James David Clark v. Commissioner of Public Safety
A15-2050
| Minn. Ct. App. | Jul 18, 2016Background
- On June 6, 2015, Twin Valley Police Chief Jason Douville observed James Clark accelerate and measured his speed by radar at 45–50 mph in a 30 mph zone; Douville activated his lights and the vehicle stopped in a driveway after about a quarter–half mile.
- Douville escorted Clark to the squad car, asked about alcohol, and Clark said he had two beers; Douville observed bloodshot, watery eyes and smelled alcohol on Clark.
- Clark failed field sobriety testing and a preliminary breath test showed 0.27 BAC; Douville arrested Clark and read the implied-consent advisory at the jail.
- Clark attempted to contact counsel but, after six refusals to submit to a breath test, was issued a notice of revocation under Minnesota’s implied-consent statute.
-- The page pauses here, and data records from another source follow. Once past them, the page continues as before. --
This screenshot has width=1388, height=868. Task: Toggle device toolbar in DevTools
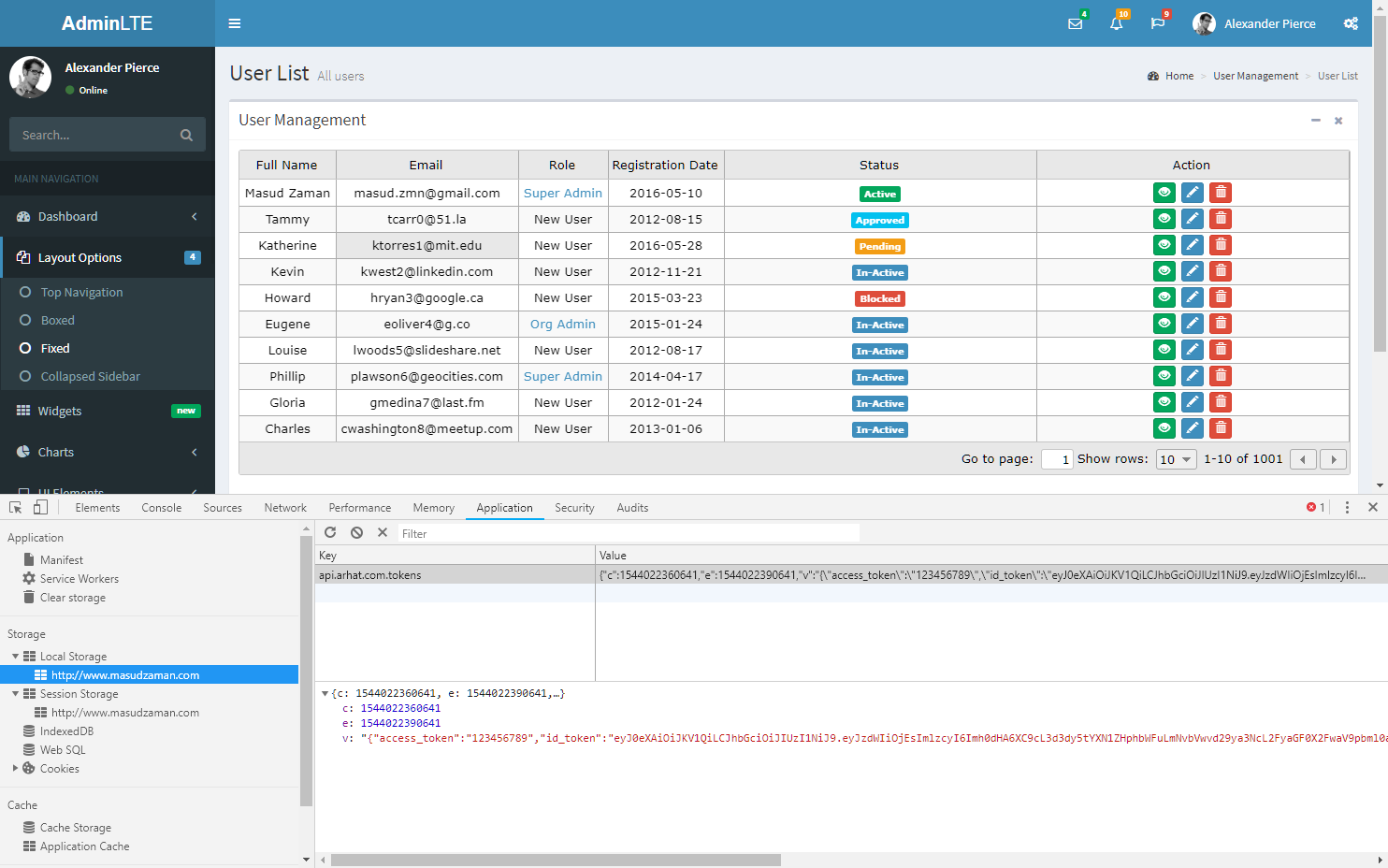tap(40, 507)
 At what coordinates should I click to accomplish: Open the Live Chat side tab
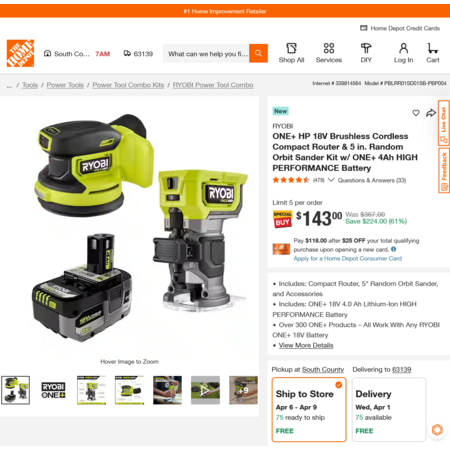444,123
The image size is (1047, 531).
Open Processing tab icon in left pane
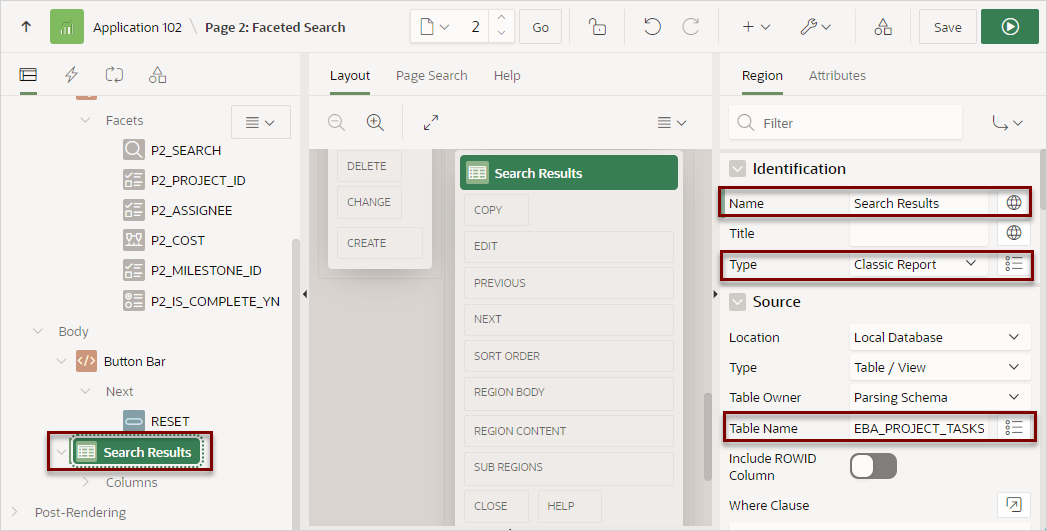coord(114,75)
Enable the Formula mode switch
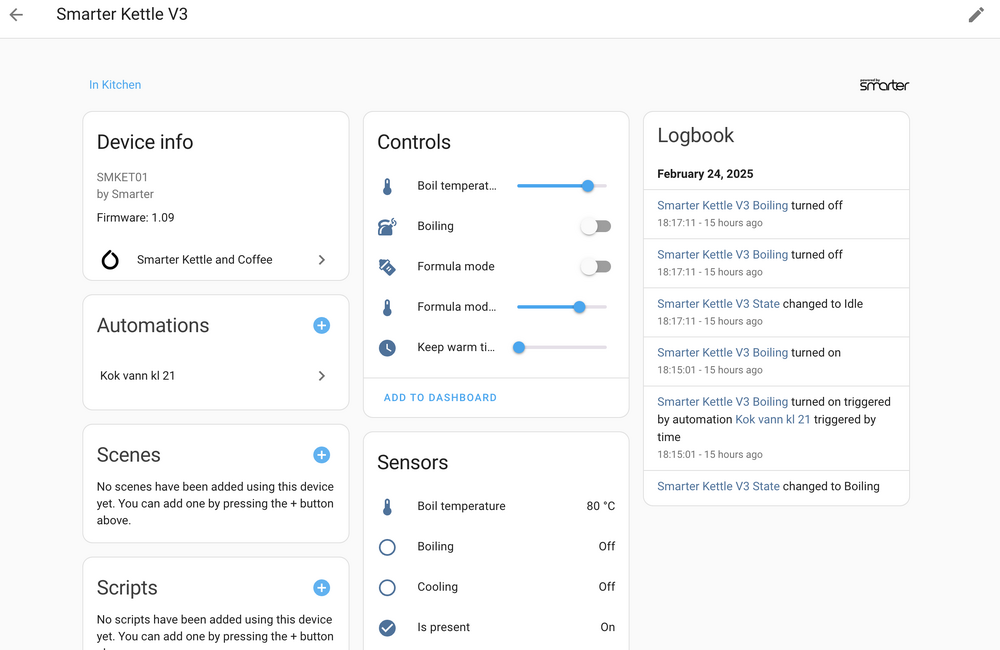This screenshot has height=650, width=1000. (595, 267)
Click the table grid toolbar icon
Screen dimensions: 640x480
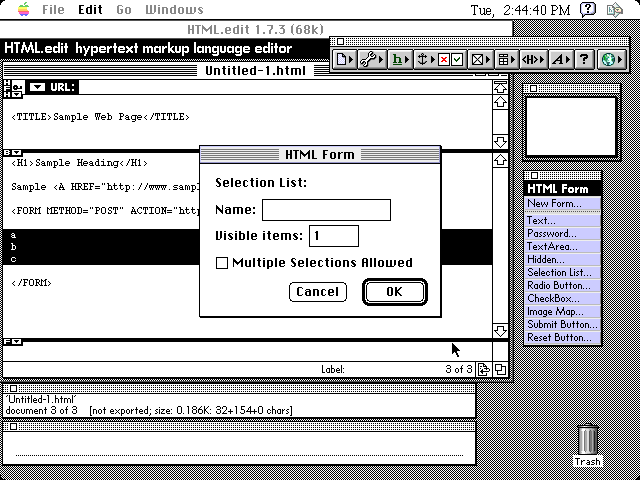pyautogui.click(x=507, y=60)
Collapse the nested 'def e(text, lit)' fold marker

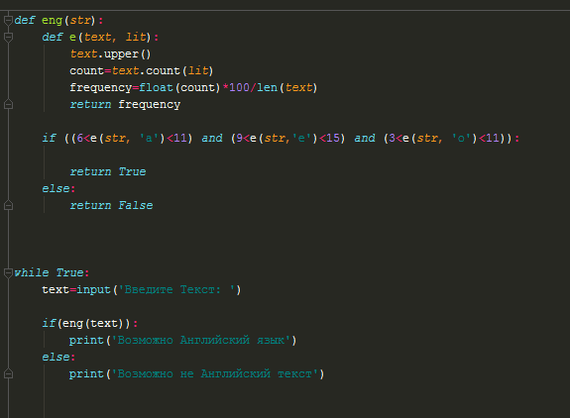(8, 37)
- Clark petitioned to rescind the revocation, contesting (1) the constitutionality of the implied-consent law and (2) the legality of the traffic stop; the district court denied relief and sustained the revocation.
Issues
| Issue | Clark's Argument | Commissioner’s Argument | Held |
|---|---|---|---|
| Constitutionality of implied-consent refusal penalty | Implied-consent statute forces unconstitutional warrantless search; Clark had a right to refuse a breath test | Statute is constitutional; warrantless breath tests are permissible as search-incident-to-arrest and refusal penalties pass rational-basis review | Statute constitutional; breath tests permissible incident to arrest; refusal penalty upheld |
| Legality of traffic stop (reasonable articulable suspicion) | Stop was unlawful because officer didn’t suspect DUI until after stopping | Officer observed a traffic violation (speeding) providing objective basis to stop; further signs supported DUI investigation | Stop lawful: observed speeding justified stop; observations (odor, red eyes, admission) justified expanding scope to investigate DUI |
Key Cases Cited
- State v. Bernard, 859 N.W.2d 762 (Minn. 2015) (upholding Minnesota’s test-refusal statute; breath test permissible as search incident to arrest)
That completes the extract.